On weekends the trails can get very busy with ATVs, but Monday through Thursday it is very unusual to see another human. Being aware of this I left a note for my wife who was not home at the time I left. My ATV has seen better days, and my own health issues have made me become very careful about letting her know where I am going, and the time I departed.


I have spent a great deal of time on these trails, and am often flooded with emotions as I pass spots that remind me of moments I spent with my father hunting, and picking wild blueberries. There is one particular spot along the trail that always seems to leave me feeling nostalgic. It is near a spot where Dad and I once picked a coffee can full of the delicious blueberries. Dad is gone now, and I think about him often, so as I approached the downward slope on the sandy trail I was preparing myself for the sense of loss that I tend to feel. I have a rule that I make myself live by: Yesterday is gone; live in the moment. Just as I was about to remind myself to do so, I noticed a very elderly lady struggling to get up the sandy hill. It took me a moment to realize that there was something wrong with this picture. She was small, frail, alone, and looked scared.


I stopped to ask her if she needed any help. She said she couldn't find her car, and that she was lost. I noticed she had a small white container in her hand which held wild blueberries as she told me that she thought her car was on this road. I informed her that this was an ATV trail not a road. The trail is very narrow, far too narrow for a car, so I was very concerned about her. She seemed very confused, and told me that she was ninety-years old.
I knew that the direction she was headed was leading deep into the Huron National forest. There were no roads in that direction for several miles, so I asked her where she came from. She said she got here by coming down the ‘old road’ to the end, and then turned left. I sat her down against a tree, told her not to leave, and that I would try to find her car. She was very scared, so I promised her that I would be right back.


The only road nearby that seemed to fit into her description was a rough ride about a half mile from there. She was very frail looking, so I wanted to make sure I knew where her car was before I put her through the ride.


In about ten minutes I arrived to the spot that I thought she was describing, but saw no car anywhere near this area. It was getting late in the day, so I contemplated the possibility that she may have Alzheimer’s. I worried that she may have walked off from her home, and thought she drove her car there.

## Data excerpt

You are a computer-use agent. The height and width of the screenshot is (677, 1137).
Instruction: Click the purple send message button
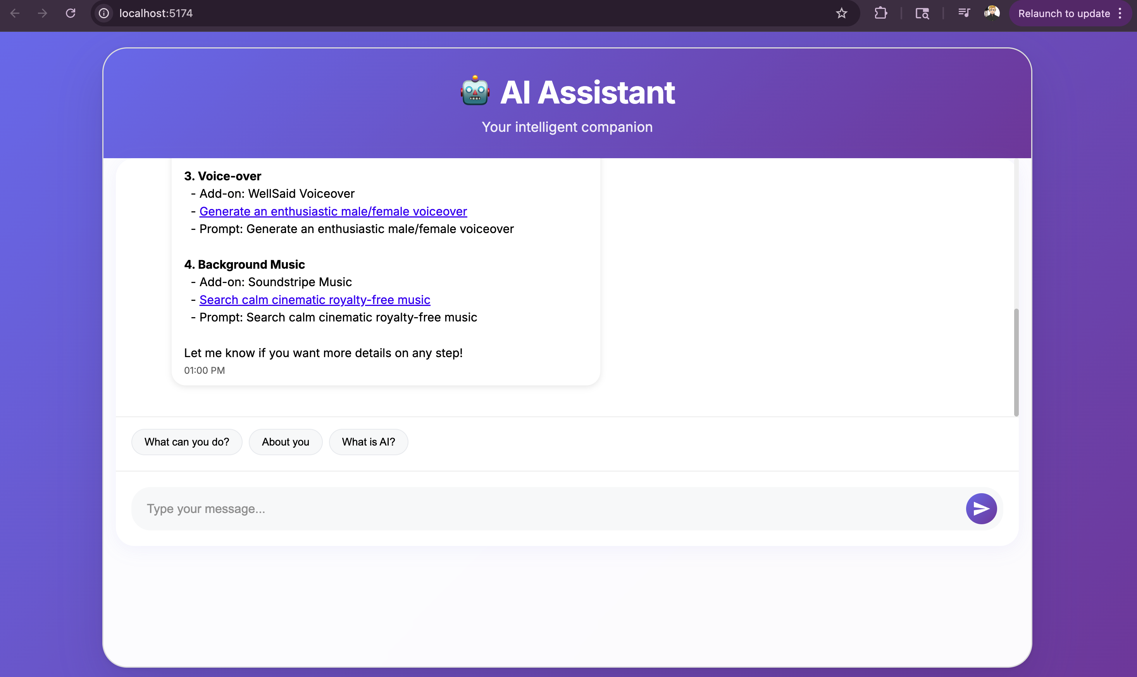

## To be done
A: According to the trail story, how old did the lost woman say she was?
B: Write a continuation of the trail story, starting after its last sentence.
The listing is separate material and has no connection to the trail story.

## Responses for each task
A: She said she was ninety years old.

B:
I told myself to think hard. Did she say anything else that might lead me to a car? I thought about her exact words, and remembered her saying that she drove to the end of the old road, and turned left. The only road nearby that ends at another road was about a mile from there, so that is where I headed. I also remembered her saying she turned left while pointing right. I drove to the end of that road, and turned right instead of left. About a half mile from that road was another road. I knew that the ATV trails crossed that road, so I headed that direction. Just before I got to the ATV trail I looked down a two-track-fire trail to my left. I was unable to see any vehicle, but I noticed a glimmer of the sun reflecting off something down the trail.  I had found her car.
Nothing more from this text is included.